Relief Measures for Corporates – By SEBI

General   wpadmin   August 17, 2020

Executive Summary

  • Taking into consideration the prevailing situation, numerous relaxations have been granted by the Securities and Exchange Board of India (SEBI) in the past few months.
  • The timeline for submission of financial results under SEBI (LODR) Regulations, 2015, for the quarter/half year/ financial year ended on 31st March, 2020, were extended till 31st July, 2020 and for the quarter/half year ended June 30, 2020, the timeline has been extended to 15th September, 2020.
  • SEBI has dispensed with the requirements of dispatch of hard copies of annual report to shareholders, for all listed entities who conduct their AGM’s until 31st December, 2020.
  • The meetings of the Board and Audit Committees of the listed entities are exempted the stipulated time gap between two meetings, held or proposed to be held between the period 1st December, 2019 and till 31 July, 2020.
  • SEBI also permitted listed Issuers who have issued NCDs/NCRPS/CPs, on or after 1st July, 2020 and intend/propose to list such issued NCDs/NCRPS/CPs, on or before 31st July, 2020, to use available financials as on 31st December, 2019.
  • SEBI has further extended the validity of relaxation from certain regulations of SEBI (Substantial Acquisition of Shares and Takeovers) Regulations, 2011 and SEBI (Buy-Back of Securities) Regulations, 2018 pertaining to open offers and buy-back tender offers opening upto 31st December, 2020.
  • Delay in intimating stock exchanges, beyond the stipulated time period of 2 days from receipt of information, regarding loss of share certificates and issue of duplicate certificates would not attract specified penal provisions for intimations that were made between March 1, 2020 and May 31, 2020.
  • Further relaxation on validity of timeline for compliances as to Right Issues under SEBI (Issue of Capital and Disclosure Requirements) Regulations, 2018, pertaining to Rights Issue opening upto December 31, 2020.

Introduction:

The COVID 19 virus has hit populations around the world and has resulted in many restrictions, including free movement of people, thereby hampering businesses and day to day functioning of companies.
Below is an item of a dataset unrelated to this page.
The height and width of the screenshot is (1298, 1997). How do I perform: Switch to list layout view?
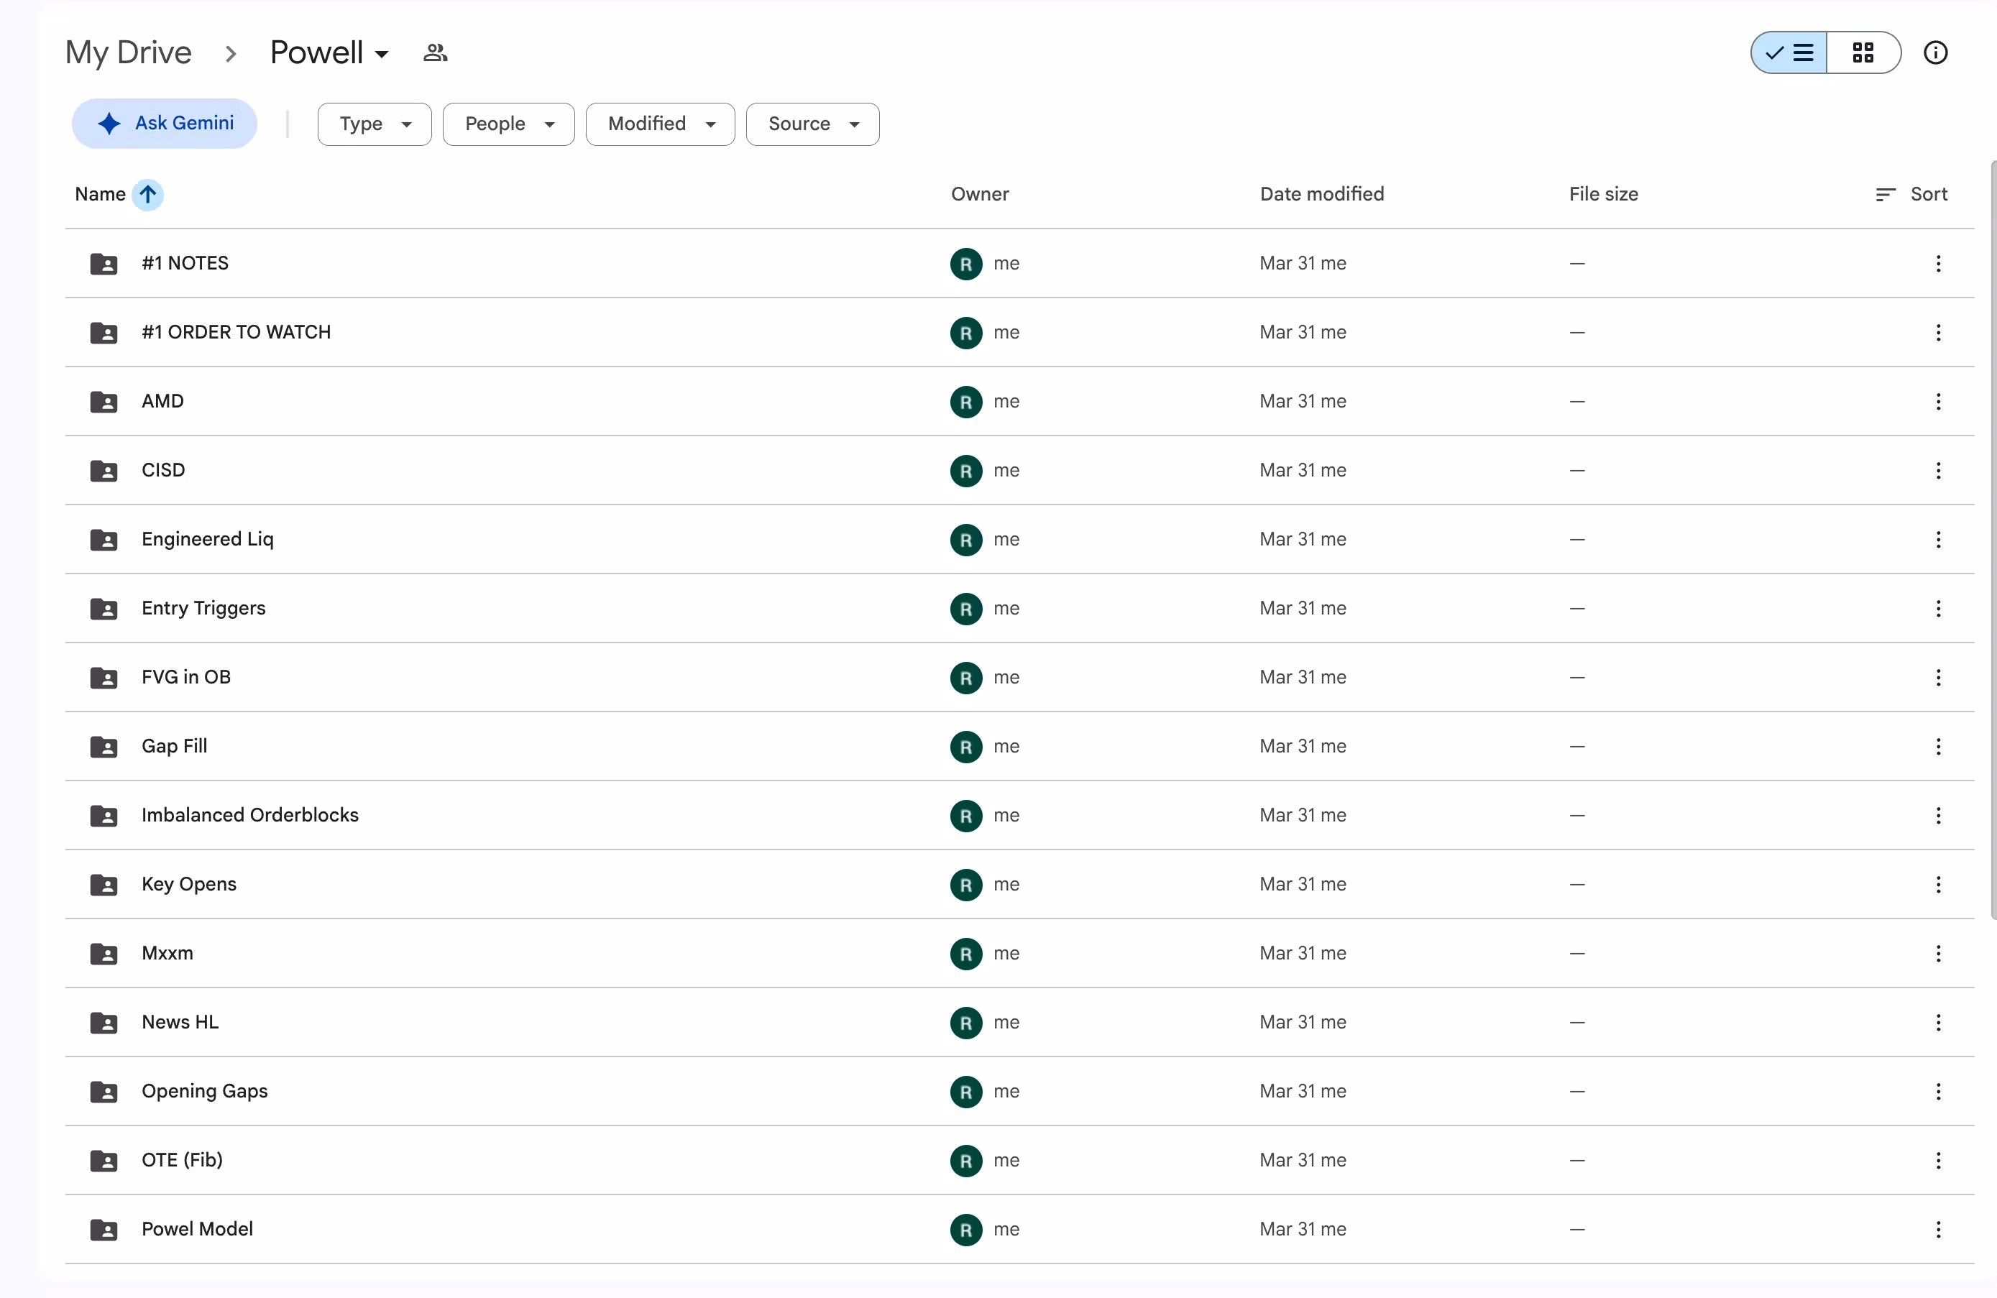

Developments arising due to the spread of the virus require the need for temporary relaxations in compliance requirements for listed entities.

Taking into consideration the prevailing situation, the Securities and Exchange Board of India (SEBI) has granted numerous relaxations to listed entities (having listed equity shares or convertibles) from compliance with certain provisions of the Securities and Exchange Board of India (Listing Obligations and Disclosure Requirements) Regulations, 2015 (LODR), Board and Committee Meetings, SEBI (Substantial Acquisition of Shares and Takeovers) Regulations, 2011, SEBI (Depositories and Participants) Regulations, 2018 etc.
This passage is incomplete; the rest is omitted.